___ Texto fornecido
Herdeiros e governo em Nova Déli tentam impedir realização da oferta pública dos itens, prevista para hoje em Nova York

Americano dono do lote promete usar o que obtiver na venda "para financiar atividades de promoção da não-violência no 3º Mundo"

LUÍS FERRARI
DA REDAÇÃO

Há quase cem anos, ele fez voto de pobreza. Hoje, a intenção de leiloar raros bens deixados como herança pelo mahatma Gandhi (1869-1948) gera uma polêmica que envolve o governo indiano, descendentes do "pai da Índia" e o colecionador americano dono do lote -que é composto por um par de sandálias, um relógio de bolso, um prato e uma tigela metálicos e os emblemáticos óculos de lentes redondas.
Marcada para hoje, a venda será promovida em Nova York pelo Antiquorum, leiloeiro internacional especializado em relógios. O lote dos bens que foram de Gandhi foi avaliado entre US$ 20 mil e US$ 30 mil.
Ainda que o leiloeiro tenha dito que a publicidade trazida pela discussão do caso deva encarecer o lote, seu preço é baixo diante de outros itens do leilão.
Um relógio Patek Philippe, o Sky Moon Tourbillon, teve o preço estimado entre US$ 1 milhão e US$ 1,3 milhão. Um modelo Nastrix que foi do ex-presidente dos EUA John F. Kennedy e do armador grego Aristóteles Onassis foi avaliado entre US$ 150 mil e US$ 250 mil.
Mesmo assim, James Otis, o documentarista americano que diz ter adquirido há dez anos os itens que foram de Gandhi, negou uma oferta de US$ 30 mil de Nova Déli por achar pouco. Antes, havia dito que doaria o lote à Índia ante um compromisso do governo de usar 5% do PIB em programas sociais.
Ele espera obter no mínimo US$ 600 mil e promete: "Usarei o dinheiro para financiar atividades de promoção à não-violência no Terceiro Mundo".

Justiça
O argumento não sensibilizou os indianos, que citaram justamente a doutrina pacifista apregoada por Gandhi para criticar o leilão. "É um ato censurável. O retorno dos bens à Índia com elegância seria seguir o enfoque não violento", disse ontem Tara Gandhi Bhattacharjee, neta do mahatma.
Em vão, a tentativa de impedir a venda passou pela esferas diplomática e judicial.
"O Ministério das Relações Exteriores vai levar o assunto ao Departamento de Estado norte-americano, com objetivo de bloquear o leilão", disse Ambika Soni, ministra de Cultura e Turismo indiana. "Pedimos a nossa embaixada em Washington e a nosso consulado em Nova York que façam o necessário para recuperar os bens durante o leilão ou por qualquer outro meio", declarou o vice-chanceler indiano Anand Sharma.
______
> Questão
No texto sobre o leilão dos bens de Gandhi, entre quais valores foi avaliado o lote?
___ Os dados
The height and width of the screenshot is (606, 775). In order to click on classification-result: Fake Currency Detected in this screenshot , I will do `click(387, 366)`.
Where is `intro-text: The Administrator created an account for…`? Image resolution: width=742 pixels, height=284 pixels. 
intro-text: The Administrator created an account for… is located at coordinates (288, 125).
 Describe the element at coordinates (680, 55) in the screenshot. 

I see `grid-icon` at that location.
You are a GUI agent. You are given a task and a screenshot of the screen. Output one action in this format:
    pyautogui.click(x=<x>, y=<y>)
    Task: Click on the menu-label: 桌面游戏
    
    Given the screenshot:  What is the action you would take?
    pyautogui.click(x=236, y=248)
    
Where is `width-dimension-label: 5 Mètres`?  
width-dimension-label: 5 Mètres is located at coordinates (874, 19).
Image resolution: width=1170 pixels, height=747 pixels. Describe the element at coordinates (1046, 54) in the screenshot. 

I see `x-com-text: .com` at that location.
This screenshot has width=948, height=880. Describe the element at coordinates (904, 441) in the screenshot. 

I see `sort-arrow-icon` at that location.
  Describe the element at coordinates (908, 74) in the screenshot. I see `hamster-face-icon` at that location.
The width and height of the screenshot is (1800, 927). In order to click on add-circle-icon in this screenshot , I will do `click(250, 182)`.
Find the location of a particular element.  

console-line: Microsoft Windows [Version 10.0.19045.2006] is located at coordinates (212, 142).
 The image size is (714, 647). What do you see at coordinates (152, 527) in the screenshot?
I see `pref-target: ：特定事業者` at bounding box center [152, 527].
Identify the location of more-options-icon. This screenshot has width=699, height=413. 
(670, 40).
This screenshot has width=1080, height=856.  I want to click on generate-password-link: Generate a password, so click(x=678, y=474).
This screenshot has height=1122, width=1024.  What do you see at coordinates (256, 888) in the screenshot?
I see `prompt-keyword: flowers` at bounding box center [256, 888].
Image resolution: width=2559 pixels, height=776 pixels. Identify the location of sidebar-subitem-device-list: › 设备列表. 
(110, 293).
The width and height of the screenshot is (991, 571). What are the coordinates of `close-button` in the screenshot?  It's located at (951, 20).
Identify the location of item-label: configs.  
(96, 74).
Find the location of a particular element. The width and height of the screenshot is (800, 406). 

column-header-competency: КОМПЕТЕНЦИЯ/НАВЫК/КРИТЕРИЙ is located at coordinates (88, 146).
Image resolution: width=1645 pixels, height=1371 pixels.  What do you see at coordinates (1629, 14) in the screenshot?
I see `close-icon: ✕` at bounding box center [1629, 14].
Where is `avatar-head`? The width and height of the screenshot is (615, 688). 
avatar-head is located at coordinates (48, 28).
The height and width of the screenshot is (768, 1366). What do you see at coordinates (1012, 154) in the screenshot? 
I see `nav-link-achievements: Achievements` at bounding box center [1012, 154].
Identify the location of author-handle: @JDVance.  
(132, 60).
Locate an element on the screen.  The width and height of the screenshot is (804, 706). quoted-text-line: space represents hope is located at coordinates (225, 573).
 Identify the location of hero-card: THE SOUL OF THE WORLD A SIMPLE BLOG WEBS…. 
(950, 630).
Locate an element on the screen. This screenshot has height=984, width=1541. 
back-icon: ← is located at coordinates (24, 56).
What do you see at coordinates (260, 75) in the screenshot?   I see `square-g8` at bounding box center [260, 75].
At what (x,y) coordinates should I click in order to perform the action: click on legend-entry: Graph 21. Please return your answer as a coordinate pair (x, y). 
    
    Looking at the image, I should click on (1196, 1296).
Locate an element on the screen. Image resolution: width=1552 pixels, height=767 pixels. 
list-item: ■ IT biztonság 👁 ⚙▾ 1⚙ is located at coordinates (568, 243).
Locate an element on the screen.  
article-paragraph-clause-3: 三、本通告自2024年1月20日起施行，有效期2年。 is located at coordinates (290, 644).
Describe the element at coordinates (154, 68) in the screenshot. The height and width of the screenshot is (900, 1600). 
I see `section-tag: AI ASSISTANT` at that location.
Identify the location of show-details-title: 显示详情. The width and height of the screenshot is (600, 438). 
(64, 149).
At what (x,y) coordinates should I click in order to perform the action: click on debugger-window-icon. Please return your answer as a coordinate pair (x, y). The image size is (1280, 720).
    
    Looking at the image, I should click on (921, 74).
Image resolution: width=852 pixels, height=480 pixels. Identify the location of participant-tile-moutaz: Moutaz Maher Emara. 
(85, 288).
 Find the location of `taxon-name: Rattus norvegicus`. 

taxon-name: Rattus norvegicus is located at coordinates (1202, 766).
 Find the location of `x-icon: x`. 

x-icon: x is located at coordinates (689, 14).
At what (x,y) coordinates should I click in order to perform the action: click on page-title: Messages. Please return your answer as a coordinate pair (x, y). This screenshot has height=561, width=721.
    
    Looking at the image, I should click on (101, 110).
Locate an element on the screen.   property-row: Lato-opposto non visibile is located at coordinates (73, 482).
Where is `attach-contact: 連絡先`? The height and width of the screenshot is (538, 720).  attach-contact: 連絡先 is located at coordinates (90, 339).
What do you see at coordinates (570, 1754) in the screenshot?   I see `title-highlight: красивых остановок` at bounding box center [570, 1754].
______
> Resposta da questão
O lote foi avaliado entre US$ 20 mil e US$ 30 mil.